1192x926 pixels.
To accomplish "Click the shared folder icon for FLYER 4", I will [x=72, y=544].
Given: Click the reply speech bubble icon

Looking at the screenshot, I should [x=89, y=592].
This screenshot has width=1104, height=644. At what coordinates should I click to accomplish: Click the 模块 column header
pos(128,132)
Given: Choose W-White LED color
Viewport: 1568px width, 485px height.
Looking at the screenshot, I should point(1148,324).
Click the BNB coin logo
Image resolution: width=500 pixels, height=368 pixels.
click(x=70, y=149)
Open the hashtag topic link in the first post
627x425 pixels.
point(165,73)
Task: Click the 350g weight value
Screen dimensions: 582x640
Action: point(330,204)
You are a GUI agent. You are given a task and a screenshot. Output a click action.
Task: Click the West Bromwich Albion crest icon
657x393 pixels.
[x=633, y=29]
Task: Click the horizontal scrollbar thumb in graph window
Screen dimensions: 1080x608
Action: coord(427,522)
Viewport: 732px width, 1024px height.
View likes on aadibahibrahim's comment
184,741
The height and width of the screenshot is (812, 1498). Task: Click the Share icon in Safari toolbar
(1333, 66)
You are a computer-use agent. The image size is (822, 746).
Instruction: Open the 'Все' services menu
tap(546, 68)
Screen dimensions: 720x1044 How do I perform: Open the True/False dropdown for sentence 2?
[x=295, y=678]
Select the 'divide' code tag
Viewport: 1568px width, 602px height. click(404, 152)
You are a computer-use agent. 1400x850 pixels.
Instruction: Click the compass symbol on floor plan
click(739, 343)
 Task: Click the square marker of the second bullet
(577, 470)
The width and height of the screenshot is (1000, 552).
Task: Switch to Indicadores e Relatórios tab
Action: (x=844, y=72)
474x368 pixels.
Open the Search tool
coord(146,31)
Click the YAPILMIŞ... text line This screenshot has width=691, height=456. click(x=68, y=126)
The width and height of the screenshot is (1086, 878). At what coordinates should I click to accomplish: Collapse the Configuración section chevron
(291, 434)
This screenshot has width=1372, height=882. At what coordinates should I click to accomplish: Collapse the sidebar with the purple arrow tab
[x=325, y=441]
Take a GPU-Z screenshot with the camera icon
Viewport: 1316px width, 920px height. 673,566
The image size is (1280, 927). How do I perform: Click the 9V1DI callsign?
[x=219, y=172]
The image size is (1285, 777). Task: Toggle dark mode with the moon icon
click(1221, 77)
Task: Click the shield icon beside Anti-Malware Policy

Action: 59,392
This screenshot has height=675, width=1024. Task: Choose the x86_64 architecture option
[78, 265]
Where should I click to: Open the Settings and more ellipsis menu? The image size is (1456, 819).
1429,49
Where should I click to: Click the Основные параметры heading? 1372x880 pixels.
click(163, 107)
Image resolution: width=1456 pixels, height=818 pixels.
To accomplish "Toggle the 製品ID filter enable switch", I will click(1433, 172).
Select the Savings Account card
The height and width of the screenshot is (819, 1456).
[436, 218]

_ _ _ _

(Aufgabenbeschreibung): Schreiben Sie den Abschnitt der Datensätze Zeichen für Zeichen ab, der mit der Zeile beginnt, die „This screenshot has width=1372, height=882.“ enthält, und mit dem Ende der Datensätze schließt. Beide Grenzen gehören dazu, und nichts außerhalb dieses Abschnitts soll übernommen werden.

(Antwort):
This screenshot has width=1372, height=882. At what coordinates should I click to accomplish: Collapse the sidebar with the purple arrow tab
[x=325, y=441]
Take a GPU-Z screenshot with the camera icon
Viewport: 1316px width, 920px height. 673,566
The image size is (1280, 927). How do I perform: Click the 9V1DI callsign?
[x=219, y=172]
The image size is (1285, 777). Task: Toggle dark mode with the moon icon
click(1221, 77)
Task: Click the shield icon beside Anti-Malware Policy

Action: 59,392
This screenshot has height=675, width=1024. Task: Choose the x86_64 architecture option
[78, 265]
Where should I click to: Open the Settings and more ellipsis menu? The image size is (1456, 819).
1429,49
Where should I click to: Click the Основные параметры heading? 1372x880 pixels.
click(163, 107)
Image resolution: width=1456 pixels, height=818 pixels.
To accomplish "Toggle the 製品ID filter enable switch", I will click(1433, 172).
Select the Savings Account card
The height and width of the screenshot is (819, 1456).
[436, 218]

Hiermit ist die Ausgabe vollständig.